#### [Set problem]
Copy the records below line for line, omitting the pictures.

#### [Entries supplied]
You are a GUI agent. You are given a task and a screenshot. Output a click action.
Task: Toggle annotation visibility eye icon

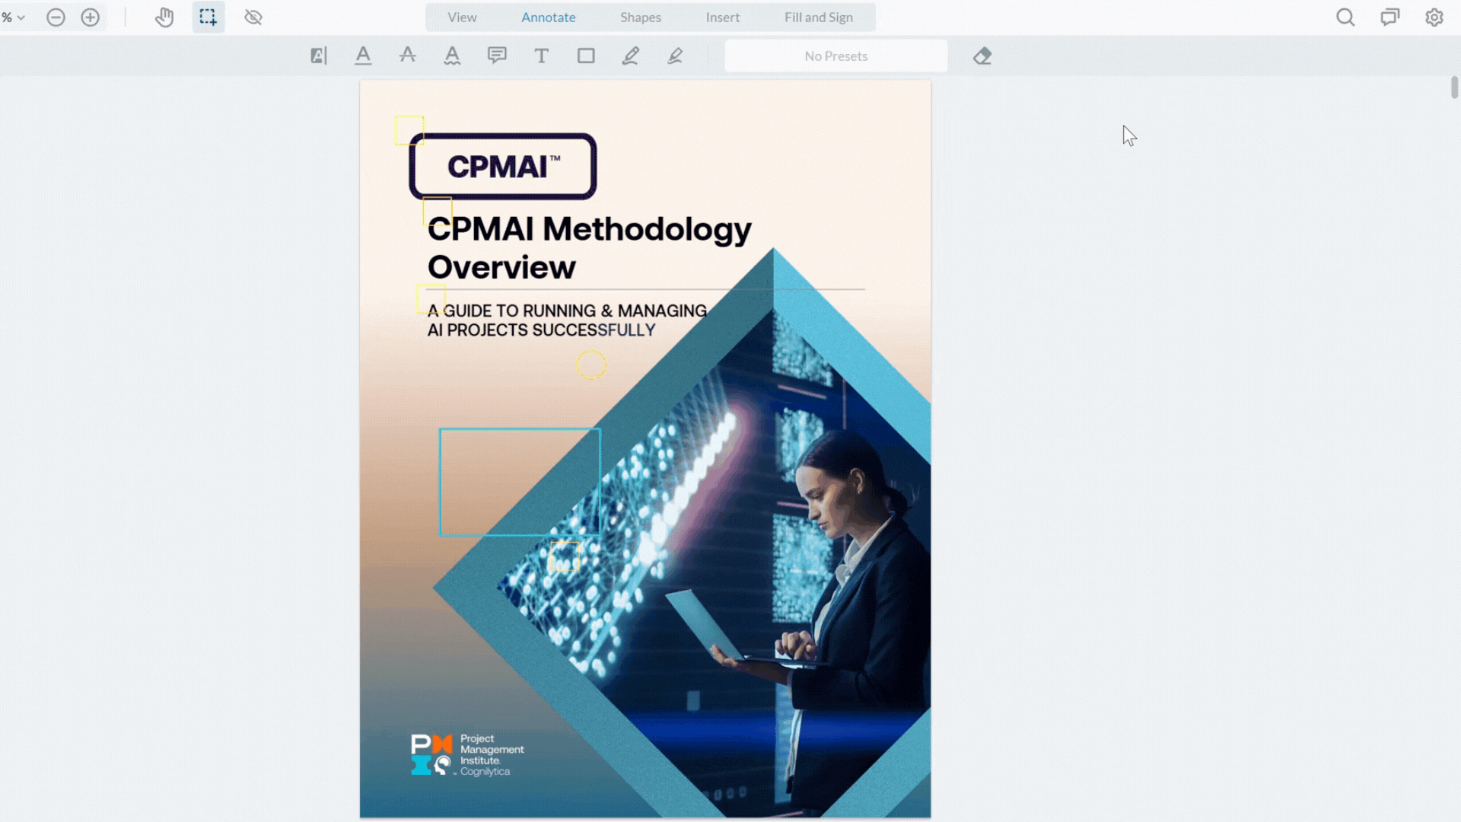[x=253, y=17]
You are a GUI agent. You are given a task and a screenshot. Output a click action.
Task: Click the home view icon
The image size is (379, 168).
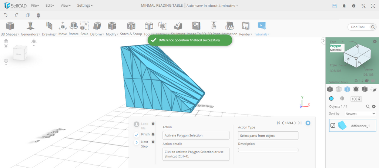point(6,41)
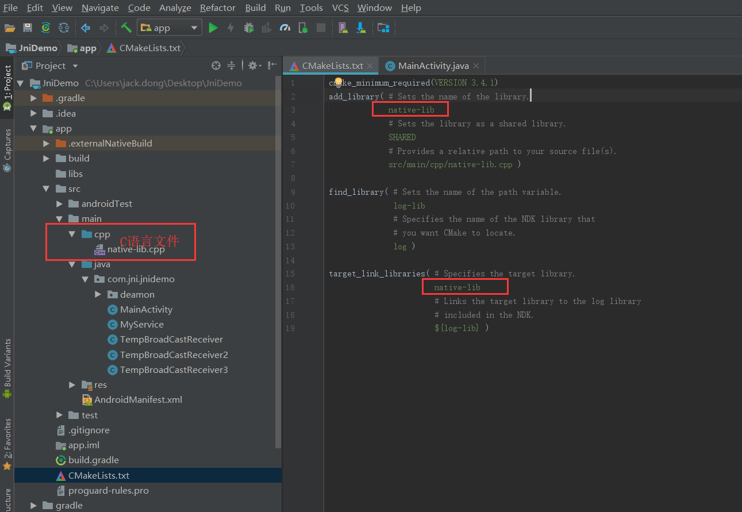This screenshot has width=742, height=512.
Task: Open the SDK Manager from the toolbar
Action: click(360, 27)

#### [Completed exercise]
You are a GUI agent. You are given a task and a screenshot. Output a click action.
Task: Toggle annotation visibility eye icon

[x=253, y=17]
You are a GUI agent. You are given a task and a screenshot. Output a click action.
Task: Click the home view icon
The image size is (379, 168).
point(6,41)
This screenshot has width=742, height=512.
Task: Open the SDK Manager from the toolbar
Action: click(360, 27)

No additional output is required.